:: WRITTEN TASK ::
Rewrite the records below with "particular element" swapped for "specific element" wherever it appears, changing nothing else. Omit the pictures from your answer.

Element lookup records:
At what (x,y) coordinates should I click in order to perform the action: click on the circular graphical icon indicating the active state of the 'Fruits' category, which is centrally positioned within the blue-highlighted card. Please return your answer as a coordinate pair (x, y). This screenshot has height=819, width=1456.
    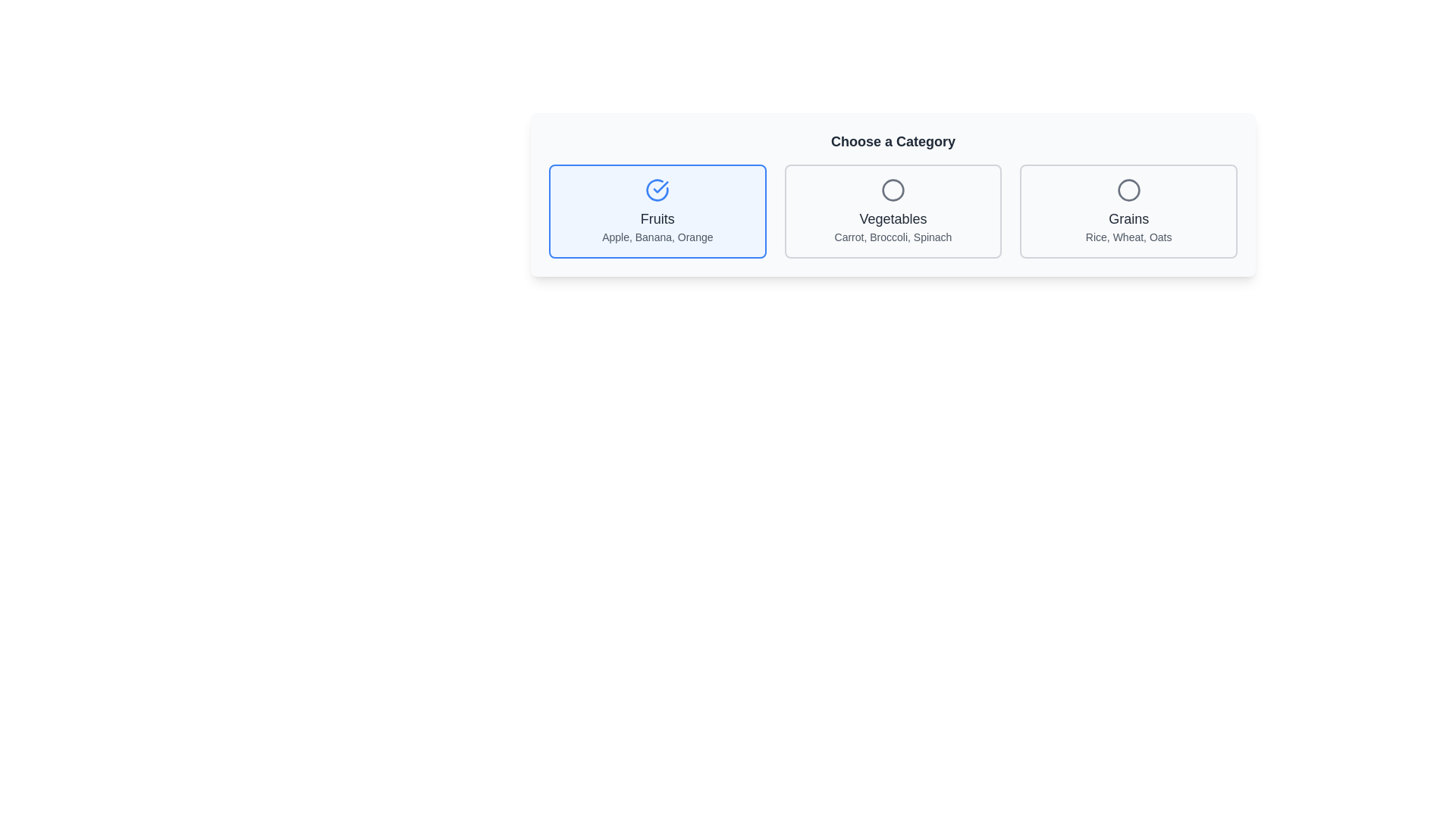
    Looking at the image, I should click on (661, 186).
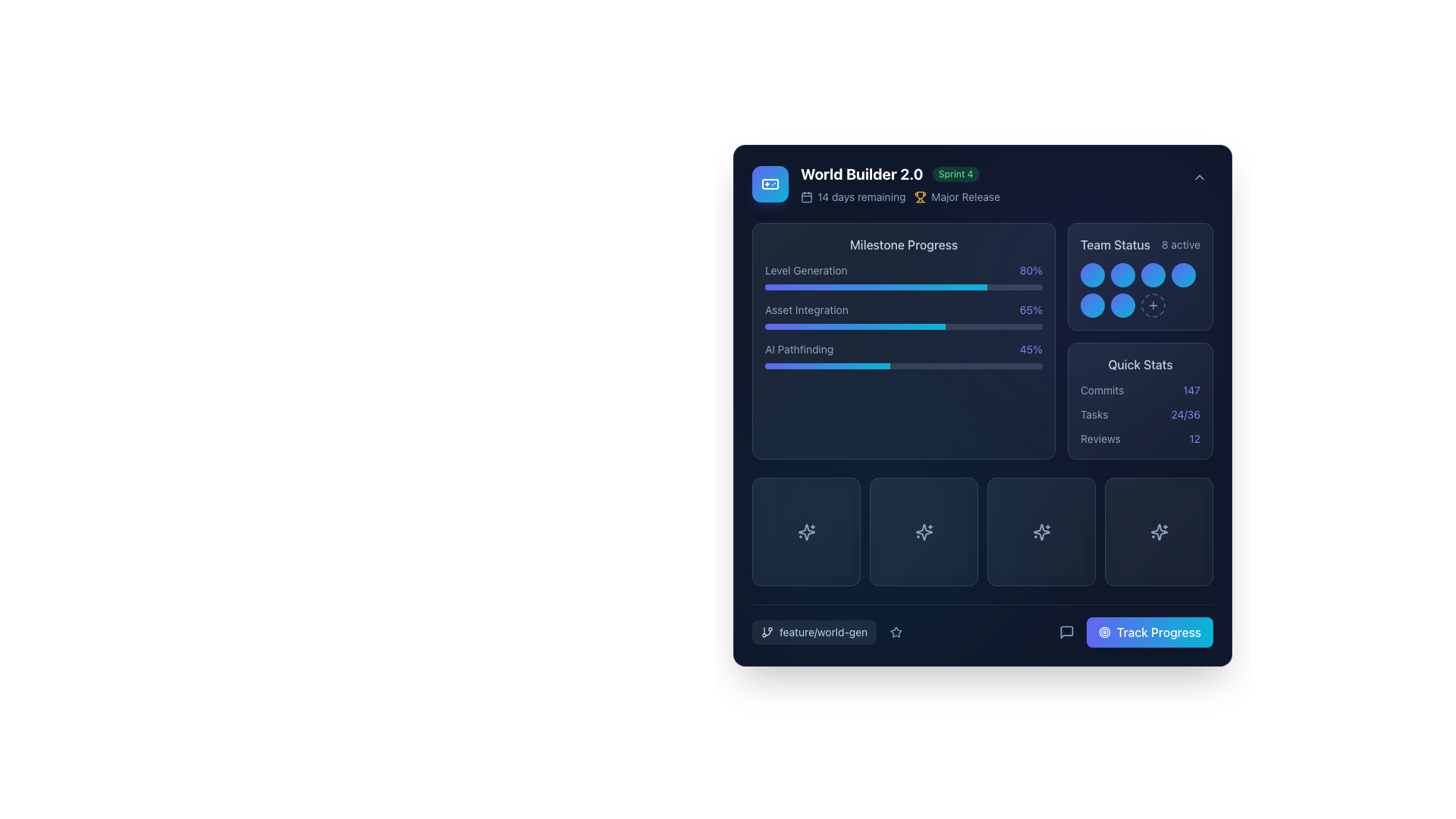 The height and width of the screenshot is (819, 1456). What do you see at coordinates (900, 196) in the screenshot?
I see `the informational label displaying '14 days remaining' with calendar and 'Major Release' with trophy icons, located below the 'World Builder 2.0' header` at bounding box center [900, 196].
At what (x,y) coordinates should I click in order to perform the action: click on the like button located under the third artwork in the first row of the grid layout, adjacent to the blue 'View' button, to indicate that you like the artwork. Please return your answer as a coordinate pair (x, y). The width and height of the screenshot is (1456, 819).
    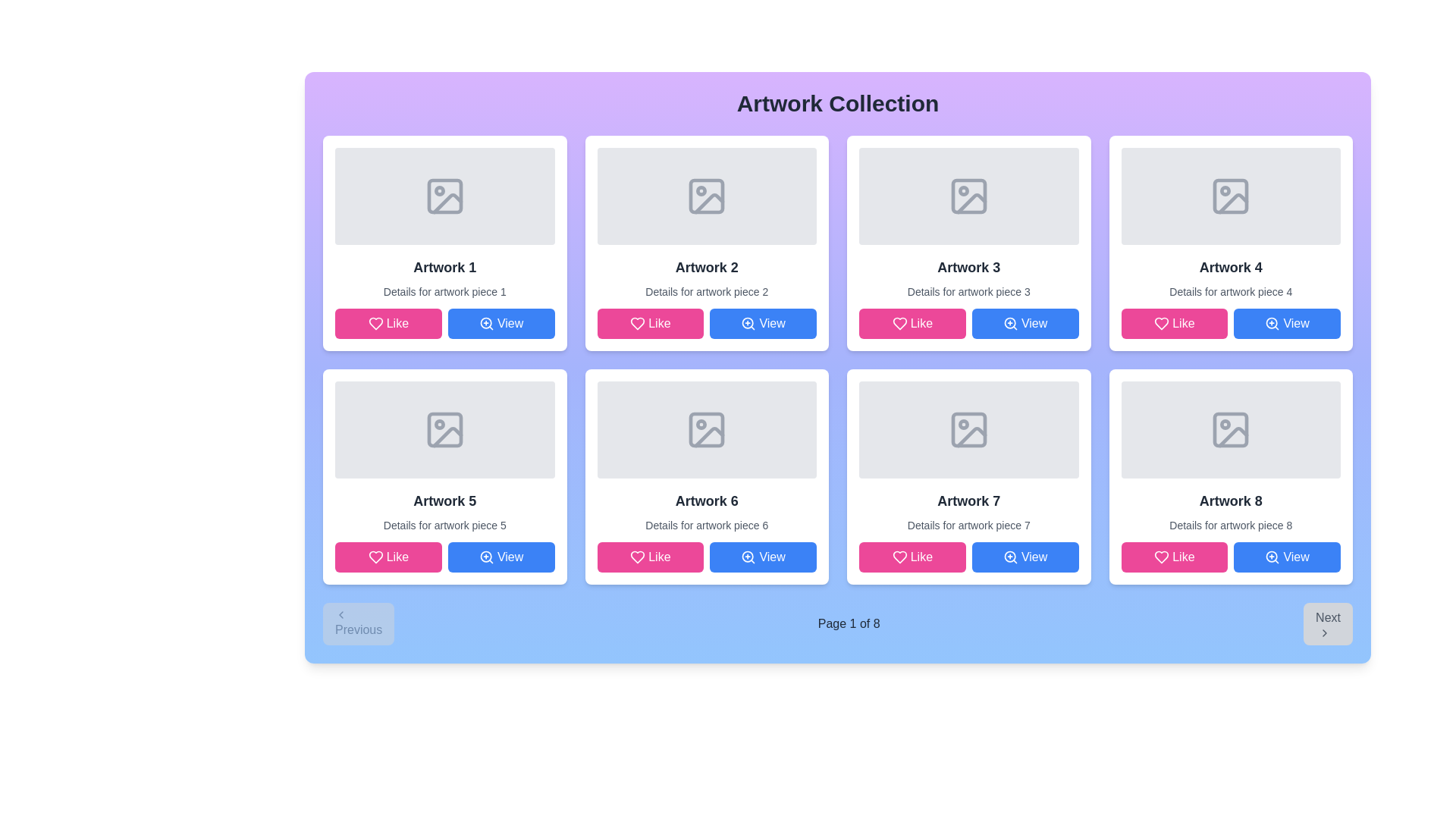
    Looking at the image, I should click on (912, 323).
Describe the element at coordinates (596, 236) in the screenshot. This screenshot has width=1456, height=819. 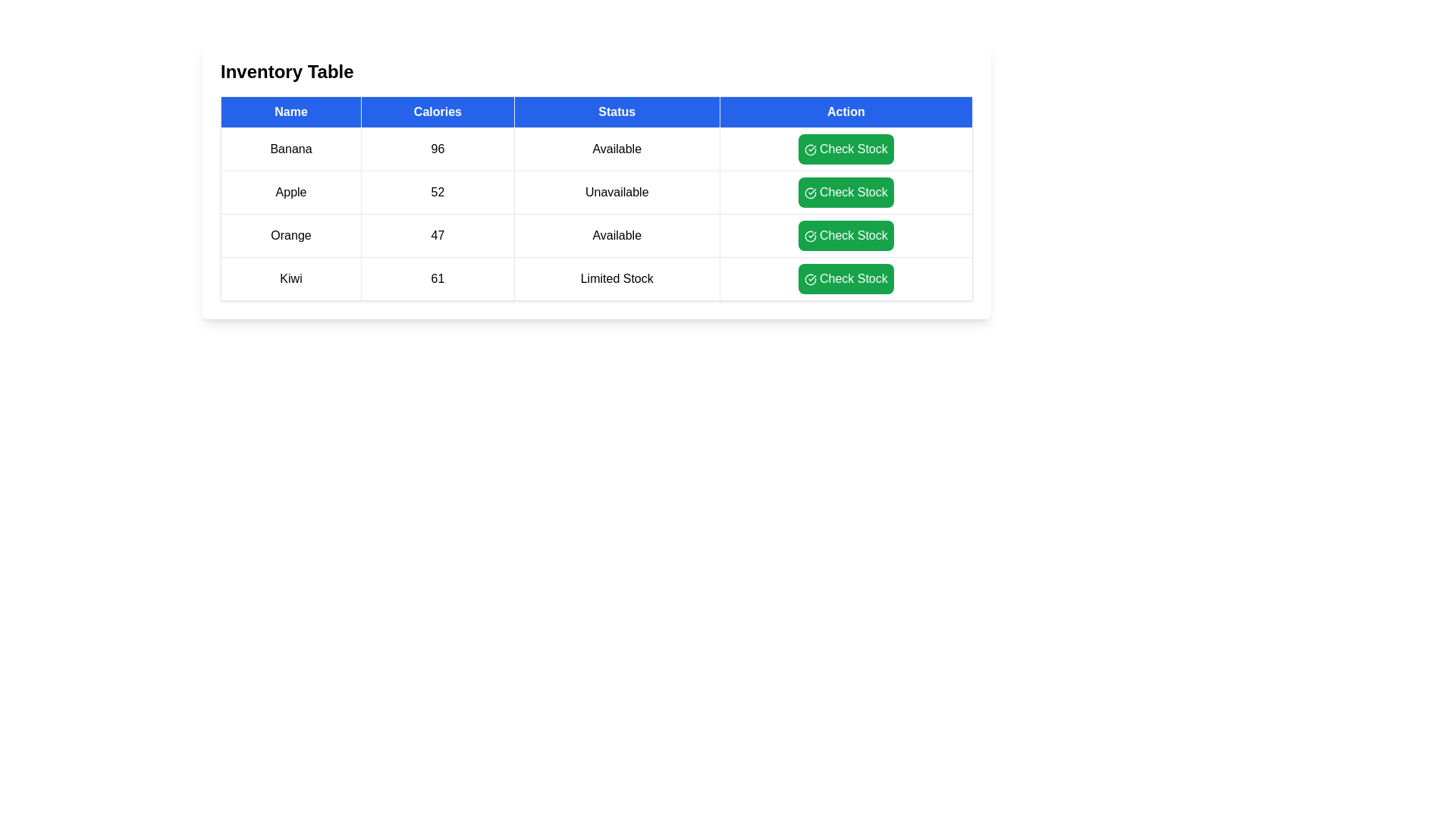
I see `the row corresponding to Orange` at that location.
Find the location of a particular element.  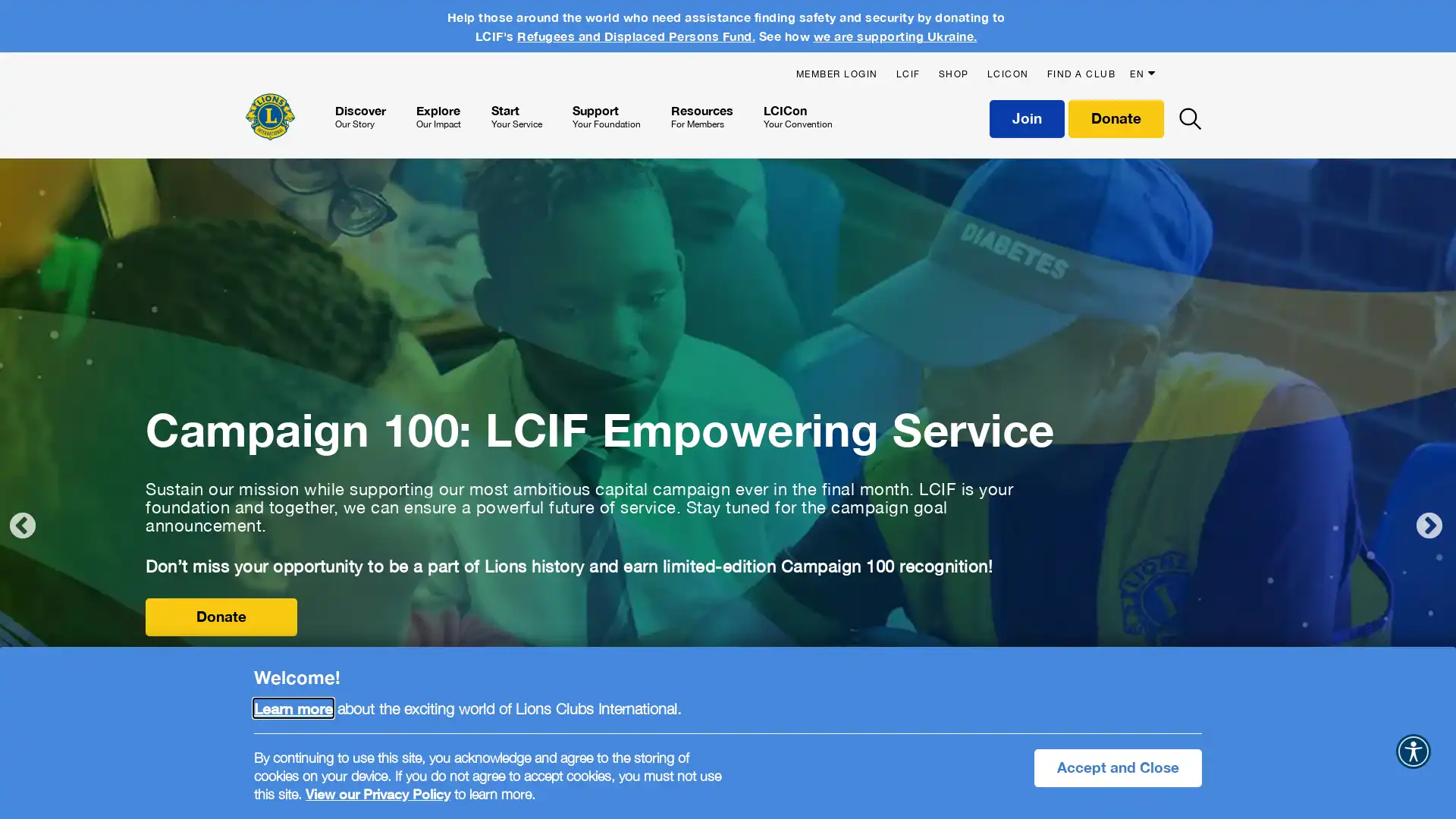

Previous is located at coordinates (22, 526).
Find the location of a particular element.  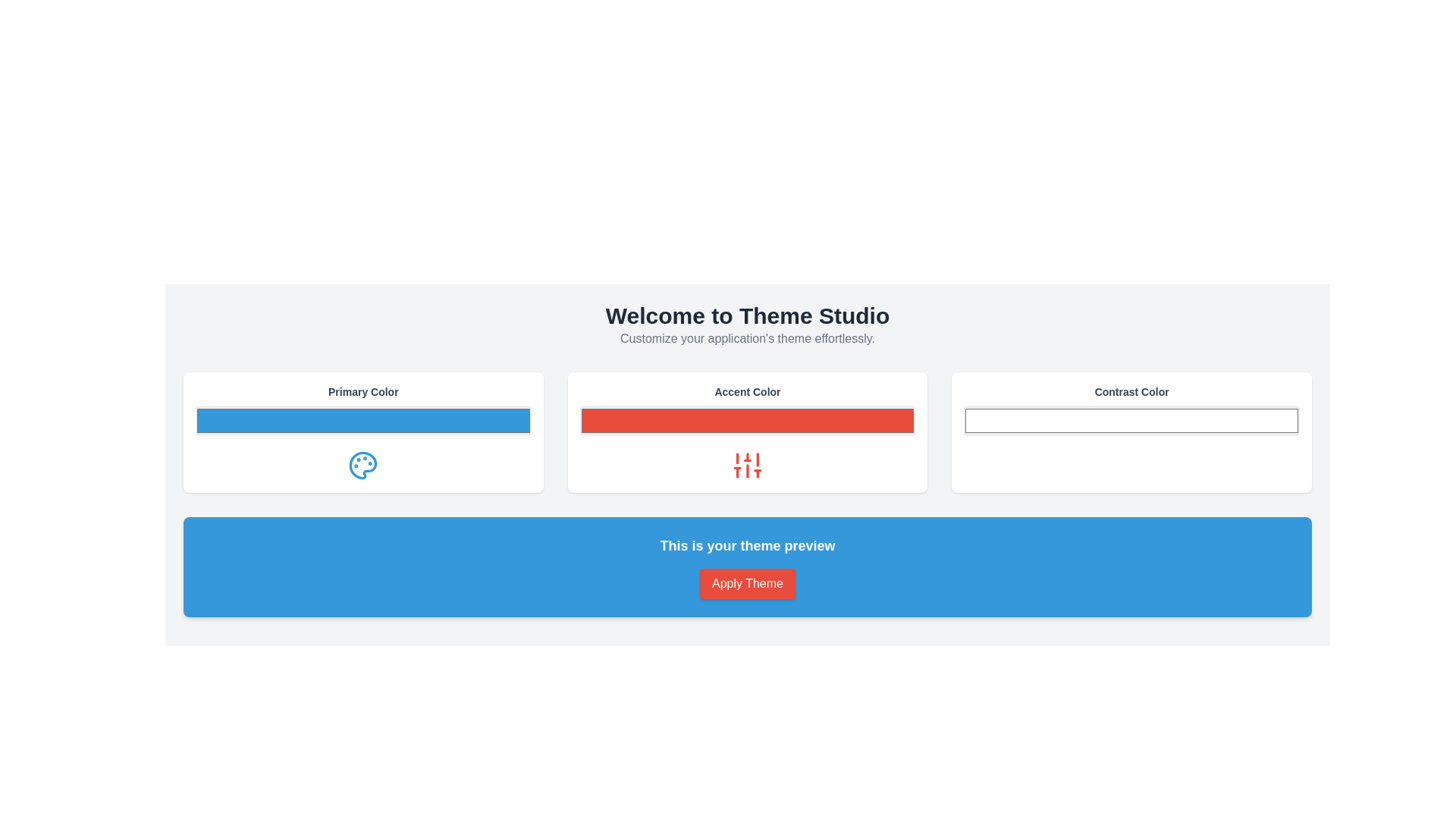

the title text element labeled 'Theme Studio', which is centered at the top of the interface and serves as the page title is located at coordinates (747, 315).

:: ANSWER TO THIS PROBLEM ::
At what (x,y) coordinates should I click in order to perform the action: click on the circular graphical icon indicating the active state of the 'Fruits' category, which is centrally positioned within the blue-highlighted card. Please return your answer as a coordinate pair (x, y). This screenshot has height=819, width=1456.
    Looking at the image, I should click on (661, 186).
 The height and width of the screenshot is (819, 1456). What do you see at coordinates (900, 196) in the screenshot?
I see `the informational label displaying '14 days remaining' with calendar and 'Major Release' with trophy icons, located below the 'World Builder 2.0' header` at bounding box center [900, 196].
At what (x,y) coordinates should I click in order to perform the action: click on the like button located under the third artwork in the first row of the grid layout, adjacent to the blue 'View' button, to indicate that you like the artwork. Please return your answer as a coordinate pair (x, y). The width and height of the screenshot is (1456, 819).
    Looking at the image, I should click on (912, 323).
Describe the element at coordinates (596, 236) in the screenshot. This screenshot has width=1456, height=819. 
I see `the row corresponding to Orange` at that location.
Find the location of a specific element.  

Previous is located at coordinates (22, 526).
Find the location of a specific element.  

the title text element labeled 'Theme Studio', which is centered at the top of the interface and serves as the page title is located at coordinates (747, 315).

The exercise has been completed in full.